> ESERCIZIO 1
Quali persone compaiono con nome e cognome nell'articolo sulla morte di una paziente all'ospedale San Giovanni di Dio? Elencale tutte.
> ESERCIZIO 2
Come proseguiresti l'articolo sulla morte di una paziente all'ospedale San Giovanni di Dio, a partire dall'ultima frase riportata?

> BRANO ESTRATTO
-- -- --

Il pm della procura di Agrigento Emiliana Busto ha chiesto il rinvio a giudizio per cinque medici dell’ospedale San Giovanni Di Dio indagati per la morte di Marianna Bellia, 63 anni di Palma di Montechiaro, avvenuta il 24 luglio 2018 all’ospedale “San Giovanni di Dio”. I medici che hanno avuto in cura la paziente sono accusati di omicidio colposo in concorso. La donna era stata accompagnata al pronto soccorso alle 6.30 del 23 luglio dalla figlia e dal genero. Aveva forti dolori addominali. Dopo alcuni esami è stata ricoverata in Urologia.
Il consulente tecnico della procura Giuseppe Ragazzi che ha eseguito l’autopsia avrebbe riferito alcune responsabilità dei sanitari. All’esame partecipa anche il medico legale Mario Guarino consulente di parte della famiglia assistita nel procedimento dallo Studio 3A. La donna dopo due giorni trascorsi in ospedale la sera del 24 luglio alle 22.50 è morta. I familiari hanno presentato denuncia e adesso dopo le indagini il pm ha chiesto il rinvio a giudizio. L’udienza davanti al gup Luisa Turco fissata per lunedì 29 marzo davanti al gup Luisa Turco, e già slittata più volte anche causa Covid, è stata rinviata al 5 luglio.
Ad assistere la famiglia è il consulente legale Salvatore Agosta, a Studio3A-Valore S.p.A., società specializzata a livello nazionale nel risarcimento danni e nella tutela dei diritti dei cittadini, e viene presentata una denuncia all’autorità giudiziaria, con conseguente apertura di un fascicolo, il sequestro delle cartelle clinica e l’affidamento dell’incarico per l’autopsia: inizialmente il Pm procede contro ignoti, ma dopo il deposito della perizia medico legale iscrive nel registro degli indagati cinque dirigenti medici in servizio presso diverse Unità Operative del San Giovanni di Dio e, con provvedimento del 20 luglio, ne ha chiesto il rinvio a giudizio perché, per citare l’atto, “per colpa consistita in grave negligenza, nonché mancando di seguire le linee guida e le buone prassi settoriali individuate dalla comunità scientifica, omettevano di prestare idonea terapia alla paziente, determinandone la morte per shock settico ed emorragico”.

-- -- --

Voci da un dataset:
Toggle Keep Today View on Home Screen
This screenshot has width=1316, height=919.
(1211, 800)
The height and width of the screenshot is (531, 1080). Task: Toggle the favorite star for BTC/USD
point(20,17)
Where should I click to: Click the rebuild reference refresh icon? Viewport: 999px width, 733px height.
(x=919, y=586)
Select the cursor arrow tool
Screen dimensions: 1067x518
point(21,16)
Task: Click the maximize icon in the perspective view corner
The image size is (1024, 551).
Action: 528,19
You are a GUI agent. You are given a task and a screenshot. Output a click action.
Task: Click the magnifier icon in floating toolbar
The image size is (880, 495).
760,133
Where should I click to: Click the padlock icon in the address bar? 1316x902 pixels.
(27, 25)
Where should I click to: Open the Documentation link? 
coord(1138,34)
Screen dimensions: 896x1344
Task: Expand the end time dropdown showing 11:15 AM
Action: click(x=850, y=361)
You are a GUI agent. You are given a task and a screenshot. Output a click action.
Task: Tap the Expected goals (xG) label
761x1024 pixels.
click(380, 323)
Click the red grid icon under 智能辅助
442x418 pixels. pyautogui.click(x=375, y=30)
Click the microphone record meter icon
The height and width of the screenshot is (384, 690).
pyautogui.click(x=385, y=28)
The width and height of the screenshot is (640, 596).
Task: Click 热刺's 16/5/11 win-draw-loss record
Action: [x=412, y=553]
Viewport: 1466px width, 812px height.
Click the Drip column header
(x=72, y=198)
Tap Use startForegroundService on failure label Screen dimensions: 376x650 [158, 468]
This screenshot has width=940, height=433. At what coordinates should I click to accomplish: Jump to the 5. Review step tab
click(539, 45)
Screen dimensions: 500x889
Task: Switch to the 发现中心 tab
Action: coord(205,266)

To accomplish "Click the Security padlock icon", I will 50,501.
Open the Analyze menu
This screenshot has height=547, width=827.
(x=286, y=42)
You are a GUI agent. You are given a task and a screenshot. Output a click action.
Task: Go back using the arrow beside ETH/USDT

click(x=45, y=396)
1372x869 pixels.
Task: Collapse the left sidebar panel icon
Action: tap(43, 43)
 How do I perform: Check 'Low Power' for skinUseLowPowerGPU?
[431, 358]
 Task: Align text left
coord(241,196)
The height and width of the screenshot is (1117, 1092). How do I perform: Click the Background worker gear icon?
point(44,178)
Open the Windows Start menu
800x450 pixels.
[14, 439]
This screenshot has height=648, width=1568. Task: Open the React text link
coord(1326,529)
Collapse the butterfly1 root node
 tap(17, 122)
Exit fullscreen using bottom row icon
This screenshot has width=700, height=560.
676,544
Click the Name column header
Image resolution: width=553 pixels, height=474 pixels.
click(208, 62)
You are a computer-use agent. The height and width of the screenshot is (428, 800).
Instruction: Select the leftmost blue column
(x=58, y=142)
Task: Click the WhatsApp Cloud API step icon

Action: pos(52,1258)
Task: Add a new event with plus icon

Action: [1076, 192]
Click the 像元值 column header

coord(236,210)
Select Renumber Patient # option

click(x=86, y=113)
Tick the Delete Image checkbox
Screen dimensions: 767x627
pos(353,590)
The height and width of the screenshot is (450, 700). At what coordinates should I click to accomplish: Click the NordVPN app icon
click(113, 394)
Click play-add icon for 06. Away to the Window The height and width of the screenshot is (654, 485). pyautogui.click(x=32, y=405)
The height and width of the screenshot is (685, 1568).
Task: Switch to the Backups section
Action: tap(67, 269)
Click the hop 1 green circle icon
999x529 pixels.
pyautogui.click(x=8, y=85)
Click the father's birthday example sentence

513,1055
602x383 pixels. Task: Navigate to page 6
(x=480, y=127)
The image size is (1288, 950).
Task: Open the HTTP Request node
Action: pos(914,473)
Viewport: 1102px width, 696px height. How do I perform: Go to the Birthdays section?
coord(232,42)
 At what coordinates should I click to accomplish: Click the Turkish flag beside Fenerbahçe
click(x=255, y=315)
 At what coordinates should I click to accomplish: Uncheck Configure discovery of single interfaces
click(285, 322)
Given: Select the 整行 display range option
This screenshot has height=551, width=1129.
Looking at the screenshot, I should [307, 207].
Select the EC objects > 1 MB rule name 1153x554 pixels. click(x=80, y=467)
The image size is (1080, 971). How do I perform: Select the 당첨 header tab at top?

-- -- --

> RISPOSTA 1
- Emiliana Busto
- Marianna Bellia
- Giuseppe Ragazzi
- Mario Guarino
- Luisa Turco
- Salvatore Agosta

> RISPOSTA 2
In particolare a G I., 41 anni, urologo, si imputa, durante il ricovero in Urologia, di aver “omesso di somministrare tempestivamente terapia infusionale nonché antibiotica atta a contrastare l’infezione alle vie urinarie in corso e di non aver eseguito il drenaggio del rene mediante posizionamento di catetere uretrale”; a V. V., 43 anni, rianimatrice, “di aver omesso nel corso della prima consulenza alla paziente di ricoverarla in Rianimazione, pur presentando una scarsa ossigenazione periferica e nonostante le fosse già stata somministrata la terapia di ossigeno in maschera; a S. B., 35 anni, e ad A. P., 46, urologi, di aver eseguito un intervento chirurgico di nefrostomia “danneggiando il rene destro della paziente”, e al direttore del reparto di Urologia, M. R., 64 anni, unitamente a S. B. e a G. I., di aver eseguito un intervento chirurgico di nefroctomia “determinando uno shock emorragico che aggravava il preesistente shock settico in corso determinando in tal modo il decesso”.